[WHAT THE EXERCISE ASKS]: Rewrite the listing below, changing each "Locate an element on the screen" to "Find an element on the screen" and leaving everything else untouched.

[MATERIAL FOR THIS EXERCISE]:

★ ★ ★ ★

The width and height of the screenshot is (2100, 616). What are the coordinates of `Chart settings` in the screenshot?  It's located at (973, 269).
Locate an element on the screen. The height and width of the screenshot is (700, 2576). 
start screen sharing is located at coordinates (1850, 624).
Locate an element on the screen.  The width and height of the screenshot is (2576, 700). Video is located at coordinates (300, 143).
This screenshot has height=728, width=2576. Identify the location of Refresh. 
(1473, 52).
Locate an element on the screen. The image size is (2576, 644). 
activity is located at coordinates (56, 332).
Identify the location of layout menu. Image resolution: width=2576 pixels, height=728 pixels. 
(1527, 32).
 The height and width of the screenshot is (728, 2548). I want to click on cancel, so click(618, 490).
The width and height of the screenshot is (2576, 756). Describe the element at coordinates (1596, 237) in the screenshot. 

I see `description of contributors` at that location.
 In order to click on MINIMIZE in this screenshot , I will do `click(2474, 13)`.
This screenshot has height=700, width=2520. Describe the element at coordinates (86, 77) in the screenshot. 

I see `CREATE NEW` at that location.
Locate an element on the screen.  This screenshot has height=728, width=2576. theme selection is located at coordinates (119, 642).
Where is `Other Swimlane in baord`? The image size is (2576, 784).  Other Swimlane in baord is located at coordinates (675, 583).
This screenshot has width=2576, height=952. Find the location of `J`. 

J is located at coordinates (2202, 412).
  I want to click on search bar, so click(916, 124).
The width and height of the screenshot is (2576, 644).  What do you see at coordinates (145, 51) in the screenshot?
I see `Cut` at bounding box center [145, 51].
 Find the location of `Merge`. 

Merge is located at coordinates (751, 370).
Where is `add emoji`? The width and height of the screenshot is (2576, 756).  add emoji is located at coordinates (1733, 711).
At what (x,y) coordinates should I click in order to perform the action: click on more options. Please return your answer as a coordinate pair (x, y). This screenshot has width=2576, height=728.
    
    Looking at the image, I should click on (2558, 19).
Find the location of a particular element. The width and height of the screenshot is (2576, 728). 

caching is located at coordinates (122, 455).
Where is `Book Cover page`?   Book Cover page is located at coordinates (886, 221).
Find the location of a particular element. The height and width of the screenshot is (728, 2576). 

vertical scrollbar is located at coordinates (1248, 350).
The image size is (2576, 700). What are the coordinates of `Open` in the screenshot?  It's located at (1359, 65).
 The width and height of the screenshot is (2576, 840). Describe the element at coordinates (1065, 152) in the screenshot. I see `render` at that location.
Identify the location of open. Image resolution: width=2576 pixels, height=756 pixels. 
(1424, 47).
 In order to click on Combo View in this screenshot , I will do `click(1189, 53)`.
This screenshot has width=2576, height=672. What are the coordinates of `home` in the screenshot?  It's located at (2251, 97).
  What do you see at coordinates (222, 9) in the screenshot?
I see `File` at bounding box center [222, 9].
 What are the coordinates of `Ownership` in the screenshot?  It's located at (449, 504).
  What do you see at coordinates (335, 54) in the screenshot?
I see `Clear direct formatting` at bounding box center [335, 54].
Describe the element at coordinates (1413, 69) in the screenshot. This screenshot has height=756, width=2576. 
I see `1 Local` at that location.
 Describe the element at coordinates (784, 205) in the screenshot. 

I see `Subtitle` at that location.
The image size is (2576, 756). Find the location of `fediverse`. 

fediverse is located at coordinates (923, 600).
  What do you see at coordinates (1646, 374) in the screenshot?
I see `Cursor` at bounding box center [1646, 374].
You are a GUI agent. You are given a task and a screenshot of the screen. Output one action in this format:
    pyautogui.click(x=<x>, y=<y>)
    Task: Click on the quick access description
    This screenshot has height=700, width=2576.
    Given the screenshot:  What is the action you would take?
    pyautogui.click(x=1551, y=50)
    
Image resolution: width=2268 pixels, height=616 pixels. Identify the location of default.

★ ★ ★ ★

[FULL SOLUTION]:
The width and height of the screenshot is (2100, 616). What are the coordinates of `Chart settings` in the screenshot?  It's located at (973, 269).
Find an element on the screen. The height and width of the screenshot is (700, 2576). 
start screen sharing is located at coordinates (1850, 624).
Find an element on the screen.  The width and height of the screenshot is (2576, 700). Video is located at coordinates (300, 143).
This screenshot has height=728, width=2576. Identify the location of Refresh. 
(1473, 52).
Find an element on the screen. The image size is (2576, 644). 
activity is located at coordinates (56, 332).
Identify the location of layout menu. Image resolution: width=2576 pixels, height=728 pixels. 
(1527, 32).
 The height and width of the screenshot is (728, 2548). I want to click on cancel, so click(618, 490).
The width and height of the screenshot is (2576, 756). Describe the element at coordinates (1596, 237) in the screenshot. 

I see `description of contributors` at that location.
 In order to click on MINIMIZE in this screenshot , I will do `click(2474, 13)`.
This screenshot has height=700, width=2520. Describe the element at coordinates (86, 77) in the screenshot. 

I see `CREATE NEW` at that location.
Find an element on the screen.  This screenshot has height=728, width=2576. theme selection is located at coordinates (119, 642).
Where is `Other Swimlane in baord`? The image size is (2576, 784).  Other Swimlane in baord is located at coordinates (675, 583).
This screenshot has width=2576, height=952. Find the location of `J`. 

J is located at coordinates (2202, 412).
  I want to click on search bar, so click(916, 124).
The width and height of the screenshot is (2576, 644).  What do you see at coordinates (145, 51) in the screenshot?
I see `Cut` at bounding box center [145, 51].
 Find the location of `Merge`. 

Merge is located at coordinates (751, 370).
Where is `add emoji`? The width and height of the screenshot is (2576, 756).  add emoji is located at coordinates (1733, 711).
At what (x,y) coordinates should I click in order to perform the action: click on more options. Please return your answer as a coordinate pair (x, y). This screenshot has width=2576, height=728.
    
    Looking at the image, I should click on (2558, 19).
Find the location of a particular element. The width and height of the screenshot is (2576, 728). 

caching is located at coordinates (122, 455).
Where is `Book Cover page`?   Book Cover page is located at coordinates (886, 221).
Find the location of a particular element. The height and width of the screenshot is (728, 2576). 

vertical scrollbar is located at coordinates (1248, 350).
The image size is (2576, 700). What are the coordinates of `Open` in the screenshot?  It's located at (1359, 65).
 The width and height of the screenshot is (2576, 840). Describe the element at coordinates (1065, 152) in the screenshot. I see `render` at that location.
Identify the location of open. Image resolution: width=2576 pixels, height=756 pixels. 
(1424, 47).
 In order to click on Combo View in this screenshot , I will do `click(1189, 53)`.
This screenshot has width=2576, height=672. What are the coordinates of `home` in the screenshot?  It's located at (2251, 97).
  What do you see at coordinates (222, 9) in the screenshot?
I see `File` at bounding box center [222, 9].
 What are the coordinates of `Ownership` in the screenshot?  It's located at (449, 504).
  What do you see at coordinates (335, 54) in the screenshot?
I see `Clear direct formatting` at bounding box center [335, 54].
Describe the element at coordinates (1413, 69) in the screenshot. This screenshot has height=756, width=2576. 
I see `1 Local` at that location.
 Describe the element at coordinates (784, 205) in the screenshot. 

I see `Subtitle` at that location.
The image size is (2576, 756). Find the location of `fediverse`. 

fediverse is located at coordinates (923, 600).
  What do you see at coordinates (1646, 374) in the screenshot?
I see `Cursor` at bounding box center [1646, 374].
You are a GUI agent. You are given a task and a screenshot of the screen. Output one action in this format:
    pyautogui.click(x=<x>, y=<y>)
    Task: Click on the quick access description
    This screenshot has height=700, width=2576.
    Given the screenshot:  What is the action you would take?
    pyautogui.click(x=1551, y=50)
    
Image resolution: width=2268 pixels, height=616 pixels. Identify the location of default.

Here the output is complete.